# Supplied entries
= Beginning of Section =

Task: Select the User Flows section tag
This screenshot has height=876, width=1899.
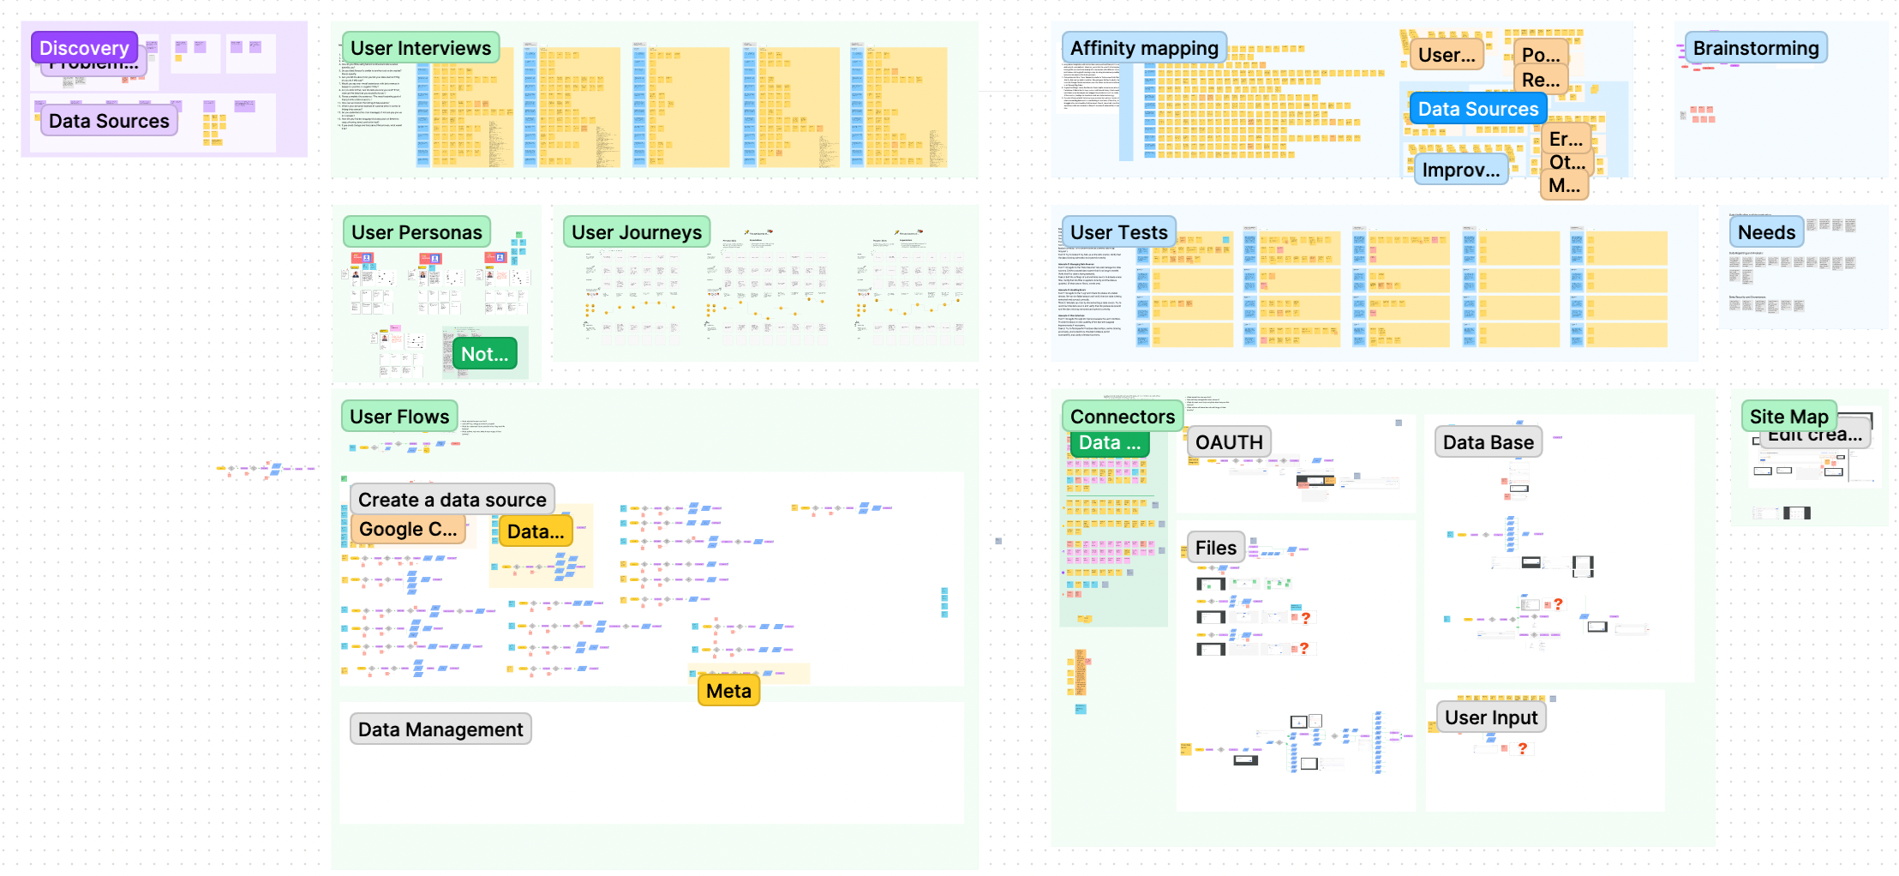Action: coord(398,416)
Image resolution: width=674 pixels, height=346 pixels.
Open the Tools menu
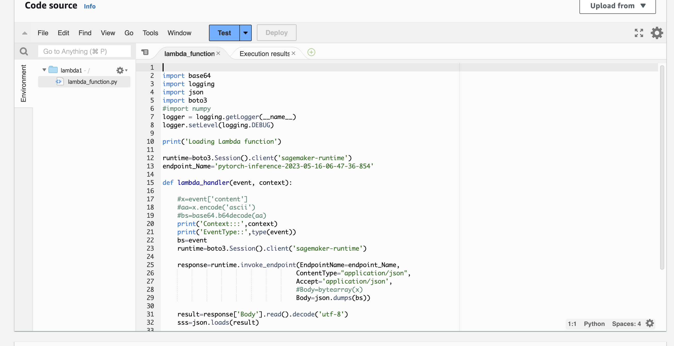tap(150, 33)
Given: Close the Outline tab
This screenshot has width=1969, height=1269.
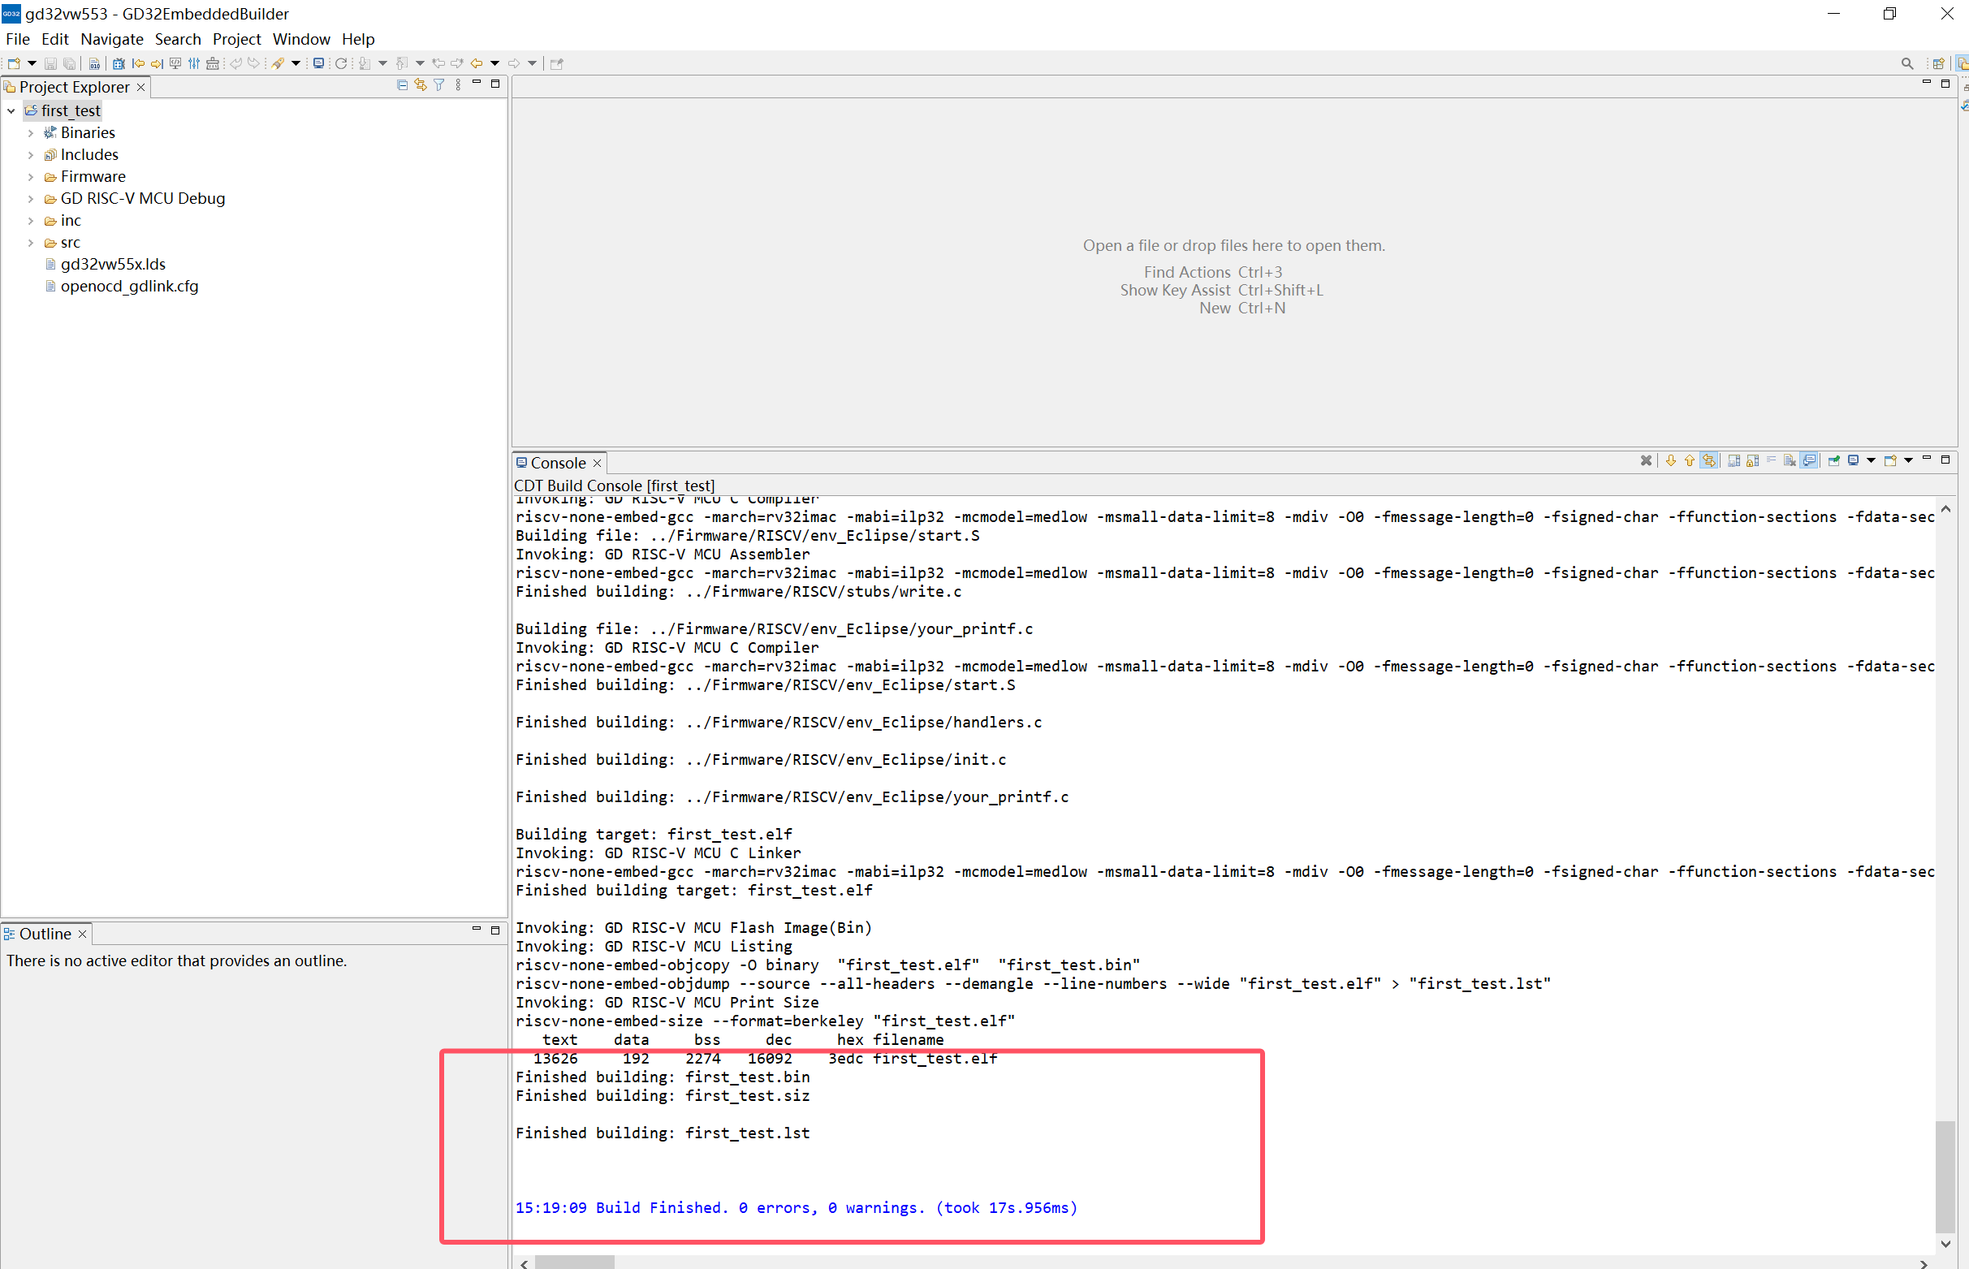Looking at the screenshot, I should (x=82, y=934).
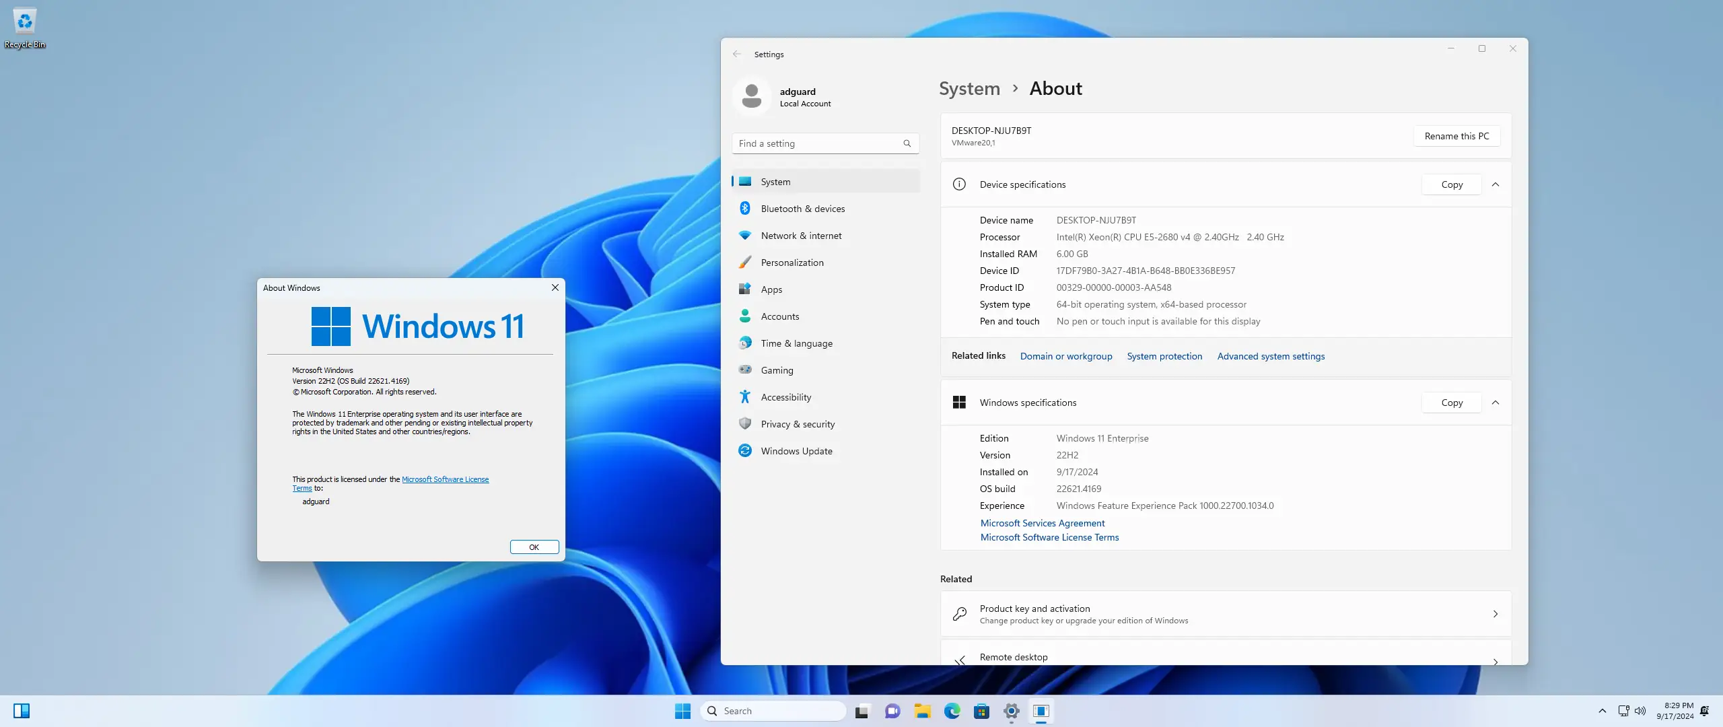Open Microsoft Edge from the taskbar
Viewport: 1723px width, 727px height.
952,710
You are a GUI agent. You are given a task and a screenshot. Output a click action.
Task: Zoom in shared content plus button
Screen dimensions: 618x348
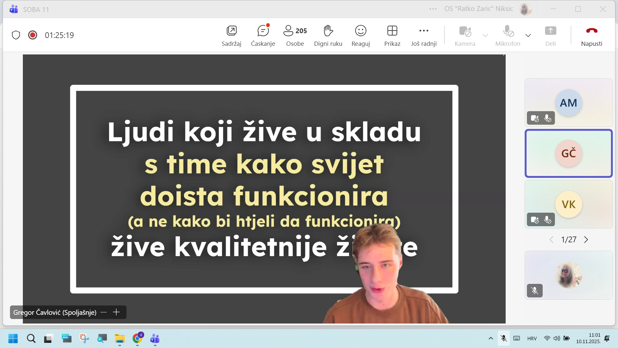pos(117,312)
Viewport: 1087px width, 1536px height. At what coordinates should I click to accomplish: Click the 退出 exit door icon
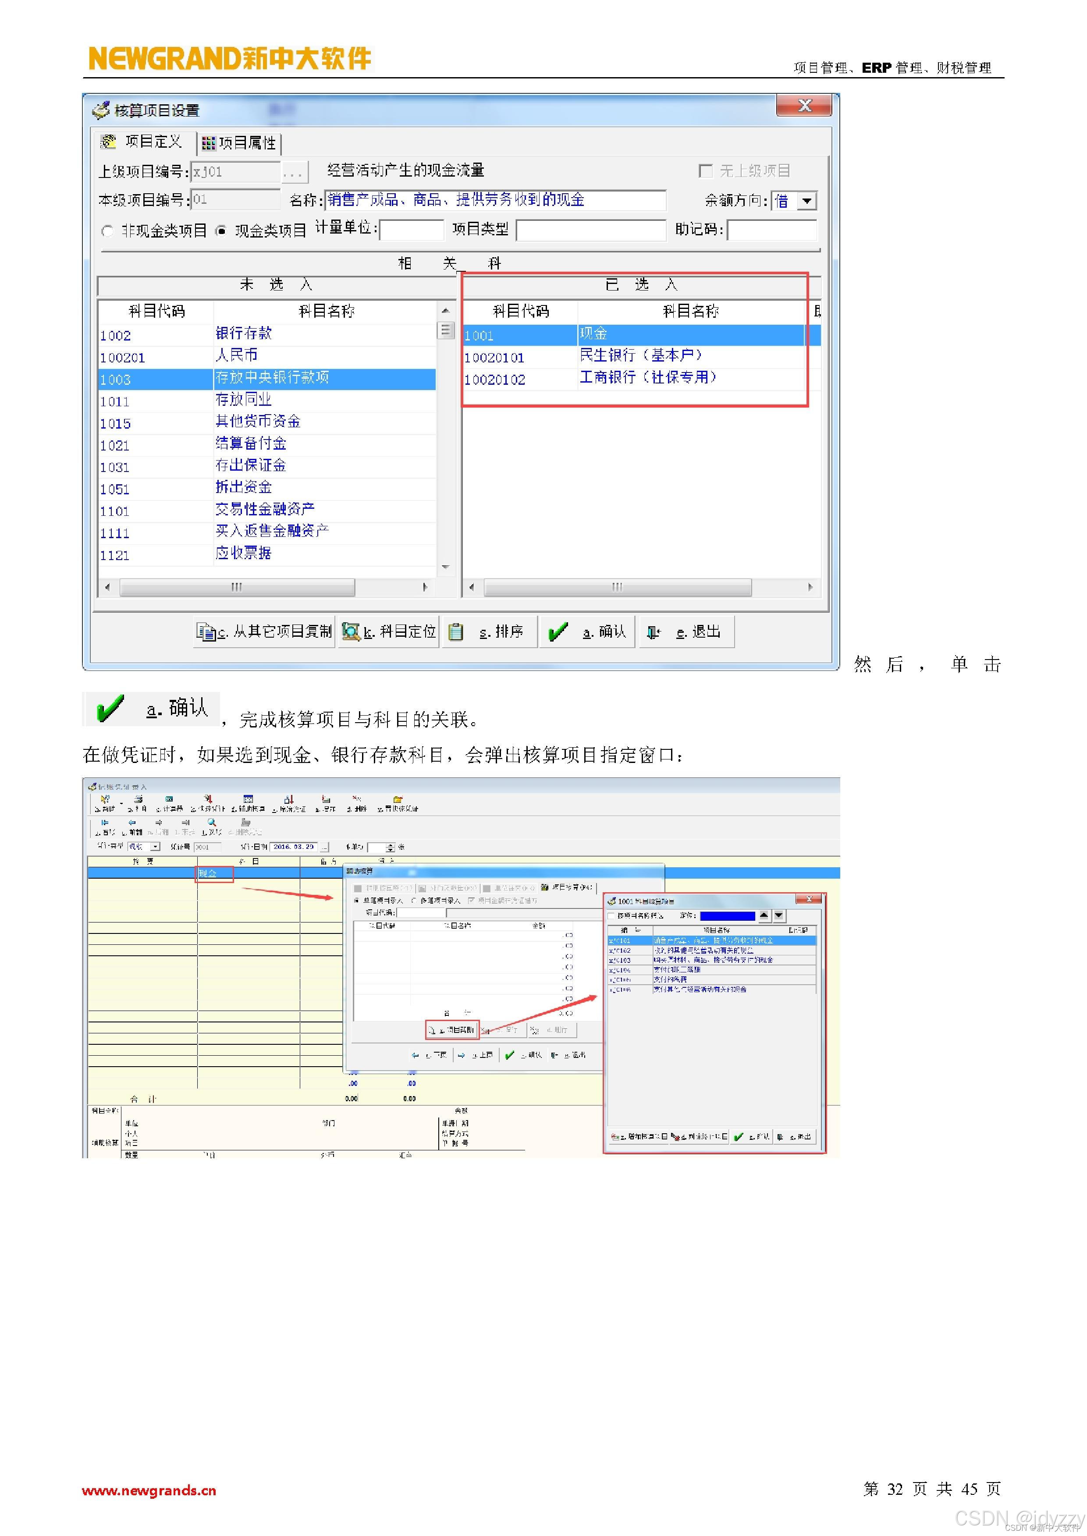coord(653,632)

= End of Section =

Look above for the line containing "You are a GUI", then retype it and each line after it to the end of the records, exactly and without pictures.

# Solution below
You are a GUI agent. You are given a task and a screenshot. Output a click action.
Task: Zoom in shared content plus button
Screen dimensions: 618x348
pos(117,312)
Viewport: 1087px width, 1536px height. At what coordinates should I click to accomplish: Click the 退出 exit door icon
coord(653,632)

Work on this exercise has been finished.